Aristo ist im Besitz der Strüngmann-Familie und betreibt insgesamt fünf Produktionsstandorte – einen am Hauptsitz in Berlin Reinickendorf (Advance Pharma), einen im Stadtteil Lichterfelde (Steiner & Co.) sowie in Hilden (Lindopharm), Wernigerode (Pharma Wernigerode) und in Madrid (Laboratorios Medicamentos Internacionales, kurz Medinsa).

Die beiden Berliner Standorte sollen aufgegeben werden. Advance Pharma soll trotz umfassender Sanierungsversuche langfristig nicht aus den roten Zahlen gekommen sein. Im Fall von Steiner & Co. habe der Verlust wichtiger Rabattverträge die wirtschaftliche Tragfähigkeit des Standorts untergraben. Die übrigen Standorte der Gruppe sind laut Sprecherin von der Maßnahme nicht betroffen. „Produktion, das gesamte Produktportfolio von Aristo, Versorgung, Weiterbelieferung und regulatorische Verantwortung bleiben vollumfänglich gewährleistet.“

Der Generikakonzern, der hierzulande die Nummer 5 hinter Hexal, Ratiopharm, Zentiva und Stada ist, geht auf mehrere Firmen zurück: Lindopharm mit Sitz in Hilden wurde bereits 2001 von der Strüngmann-Familie gekauft, als dieser noch Hexal gehörte. 2006 folgten Steiner & Co. (Sedariston, Sogoon) und Pharma Wernigerode (Kamillan, Parodontal, Imidin). Die Firmen wurden 2008 nach dem Ende des im Zusammenhang mit dem Hexal-Verkauf an Novartis vereinbarten Wettbewerbsverbots zu Aristo verschmolzen. Zeitgleich wurden die Produktionsanlagen von Lichtwer in Berlin aus der Konkursmasse des Kwai-Herstellers gekauft; die Marken hatte sich zuvor Klosterfrau einverleibt.
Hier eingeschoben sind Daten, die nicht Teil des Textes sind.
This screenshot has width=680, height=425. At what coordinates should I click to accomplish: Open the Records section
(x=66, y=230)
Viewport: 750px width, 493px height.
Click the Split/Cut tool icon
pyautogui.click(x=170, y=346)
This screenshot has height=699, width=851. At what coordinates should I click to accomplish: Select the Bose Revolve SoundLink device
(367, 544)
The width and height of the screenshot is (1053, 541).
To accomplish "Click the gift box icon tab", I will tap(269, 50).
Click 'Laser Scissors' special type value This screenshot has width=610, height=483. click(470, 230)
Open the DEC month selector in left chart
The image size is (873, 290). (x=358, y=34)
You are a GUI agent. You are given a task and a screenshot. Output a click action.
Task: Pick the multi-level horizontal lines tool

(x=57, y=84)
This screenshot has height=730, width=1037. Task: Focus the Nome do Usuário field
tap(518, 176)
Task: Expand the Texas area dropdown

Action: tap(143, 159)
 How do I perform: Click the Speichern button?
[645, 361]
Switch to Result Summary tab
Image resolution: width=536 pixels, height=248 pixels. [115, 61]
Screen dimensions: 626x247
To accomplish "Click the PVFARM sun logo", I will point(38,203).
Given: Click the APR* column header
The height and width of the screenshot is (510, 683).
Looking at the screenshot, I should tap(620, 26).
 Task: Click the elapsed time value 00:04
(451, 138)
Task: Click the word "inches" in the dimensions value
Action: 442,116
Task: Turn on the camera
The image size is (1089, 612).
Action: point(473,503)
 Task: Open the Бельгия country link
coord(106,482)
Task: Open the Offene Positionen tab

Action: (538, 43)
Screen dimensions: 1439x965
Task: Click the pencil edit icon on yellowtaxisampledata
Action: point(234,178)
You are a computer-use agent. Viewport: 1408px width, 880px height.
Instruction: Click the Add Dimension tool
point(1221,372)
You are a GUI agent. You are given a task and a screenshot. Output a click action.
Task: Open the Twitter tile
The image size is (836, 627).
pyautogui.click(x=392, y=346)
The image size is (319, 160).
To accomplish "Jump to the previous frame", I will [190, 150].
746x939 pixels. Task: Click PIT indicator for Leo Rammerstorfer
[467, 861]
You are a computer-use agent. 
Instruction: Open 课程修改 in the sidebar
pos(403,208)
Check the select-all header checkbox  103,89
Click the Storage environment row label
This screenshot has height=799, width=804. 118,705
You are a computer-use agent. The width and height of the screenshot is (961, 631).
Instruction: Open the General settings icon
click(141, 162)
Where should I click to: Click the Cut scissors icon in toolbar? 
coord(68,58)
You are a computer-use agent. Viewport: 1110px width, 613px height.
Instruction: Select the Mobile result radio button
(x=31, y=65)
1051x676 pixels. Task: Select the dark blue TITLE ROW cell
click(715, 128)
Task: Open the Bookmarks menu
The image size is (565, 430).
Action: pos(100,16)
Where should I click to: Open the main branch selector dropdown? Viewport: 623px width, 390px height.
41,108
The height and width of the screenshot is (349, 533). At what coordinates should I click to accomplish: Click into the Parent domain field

Medinsa gehört seit 2011 zur Gruppe und ist auf feste orale Arzneiformen spezialisiert. So ziemlich jedes größere Generikaunternehmen ist Kunde. Auch bei Cefuroxim gilt Aristo als führender Anbieter. Lindopharm gilt als Vorreiter bei der Herstellung von Stickpacks. Die interne Logistik wird über den 2009 übernommenen Hersteller Esparma (Espumisan) abgewickelt, an dem sich zuvor der indische Hersteller Wockhardt verhoben hatte. Das Logistikzentrum befindet sich in Osterweddingen bei Magdeburg.

Eigentlich hat die eigene Produktion einen wichtigen Stellenwert bei Aristo; vom Umsatz von 289 Millionen Euro entfielen zuletzt knapp 36 Millionen Euro auf die Lohnfertigung. Vor allem aber verfolgt der Konzern die Strategie, wesentlichen Teile der Wertschöpfungskette von selbst vermarkteten Kernprodukten zu kontrollieren. Die Produktion für Dritte ist daher nur zusätzliches Geschäft zur Kapazitätsauslastung und Profitabilitätssteigerung.

Allerdings sieht sich der Konzern hier einer zunehmende Konzentration und einer starken Konkurrenz aus dem nichteuropäischen Ausland ausgesetzt, insbesondere aus Indien. Es deute sich an, dass allgemeine Lohnherstellung ohne einen starken Verbund zunehmend schwieriger werde, hieß es zuletzt vom Management. Daher versuche man, durch eine Spezialisierung der Standorte und Investitionen in die Effizienz und Flexibilität sowie den Aufbau einer übergreifenden Vertriebsstruktur von diesen Entwicklungen mittelfristig zu profitieren.